JIMENA’s Oral History and Digital Experience Website Project was created in 2010 to record and preserve the testimonies and narratives of Jews displaced from the Middle East and North Africa. This project enables former Mizrahi and Sephardic refugees an opportunity to assert their history and document their stories of human rights abuse, denationalization, displacement, fractured identities, material losses, resettlement and integration in new societies. The project also provides an opportunity for participants to preserve their positive memories and document their rich traditions as practiced in the countries their ancestors lived for over 2,500 years. For many participants, this is the first time they have talked openly about their experiences as Jewish refugees from the Middle East and North Africa. All of JIMENA’s Oral History testimonies and associated materials are transcribed and digitally preserved for the benefit of researchers and to provide the public with access to information on Jews from the Middle East and North Africa.

 

Passover in Baghdad
By Joe Samuels

Spring was always a welcomed guest. The winter was wet, muddy and the nights were bitterly cold. The streets in Baghdad’s old quarter (Taht el Takia) where I was born in December of 1930 were narrow, twisted and unpaved. Donkeys were the only mode of transportation. Sanitary conditions were poor or none existing. There was no city sewer system and central heating was unknown. Drinking water and electricity were intermittently cut off. When the weather warmed up in March and April and the orange blossom filled the air, I knew Passover was coming.

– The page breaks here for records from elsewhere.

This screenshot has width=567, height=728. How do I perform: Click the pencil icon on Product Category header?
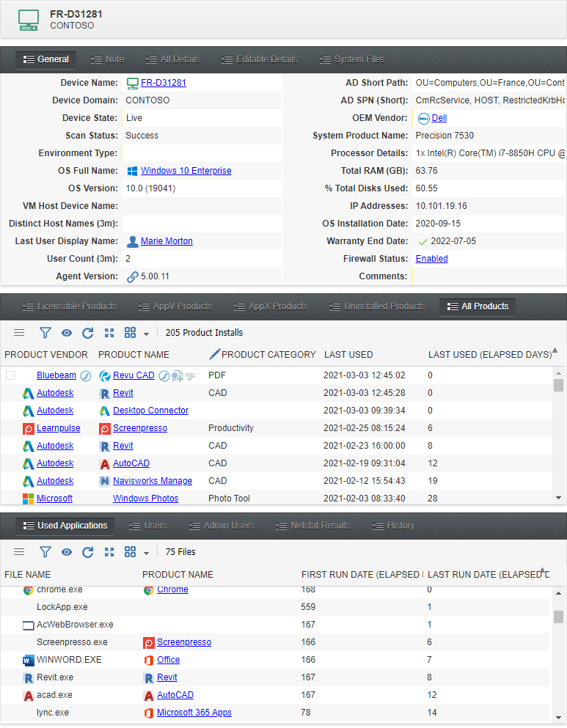214,354
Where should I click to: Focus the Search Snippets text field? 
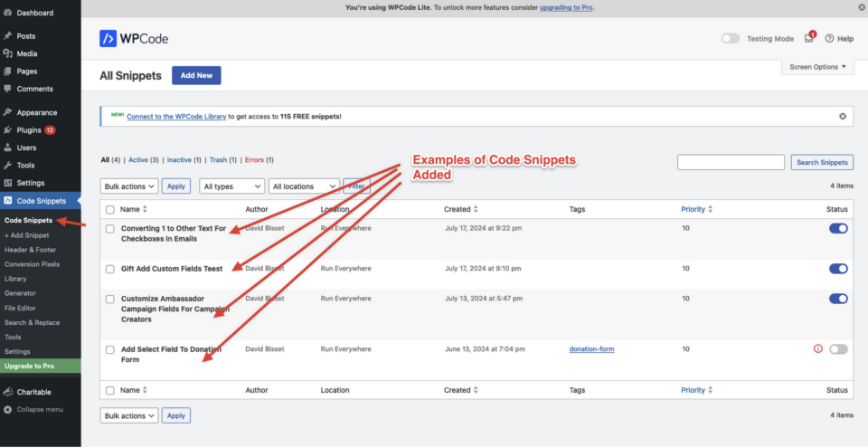tap(731, 162)
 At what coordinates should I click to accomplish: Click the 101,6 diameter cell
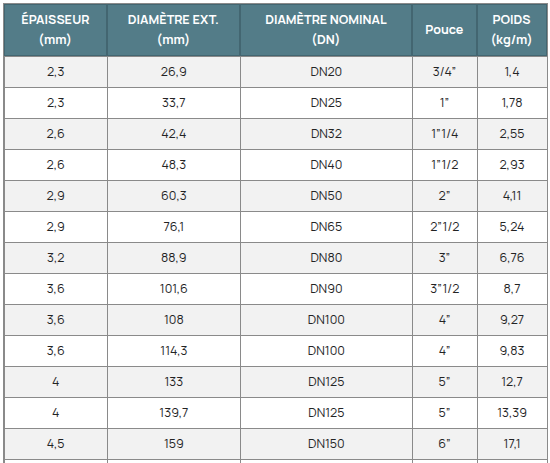(174, 289)
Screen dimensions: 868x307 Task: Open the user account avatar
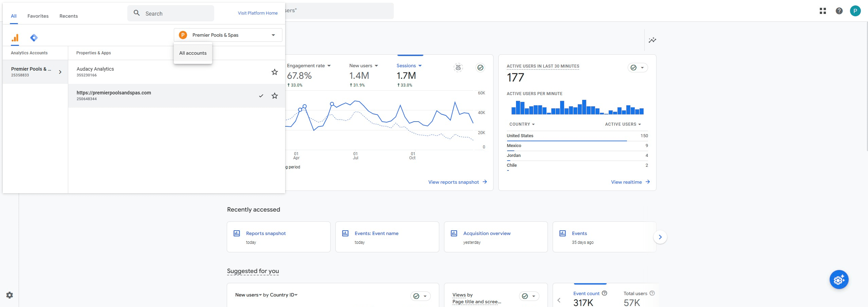[x=855, y=11]
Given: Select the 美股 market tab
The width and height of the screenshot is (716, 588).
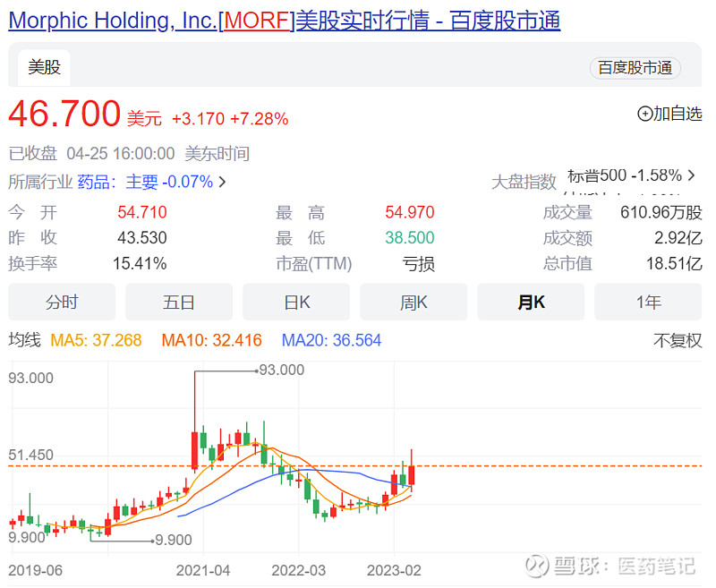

Of all the holidays, Passover was the one I waited for impatiently. I usually got a new pair of shoes, new trousers, white shirt, socks and underwear. I was happy as a lark and looked like a clown. The trousers were too long, the shirt was too big and my feet were swimming in my shoes. To prepare for Passover my mother baked Matzah at home. The helpers scrubbed, cleaned and washed drapes, sheets and everything else. All pots and pans had to be dipped in boiling water. On the first night of Passover, the table was set lavishly on an elegant table cloth with special posh dishes and fancy cutlery, and individual wine cups. I dressed up in my new clothes.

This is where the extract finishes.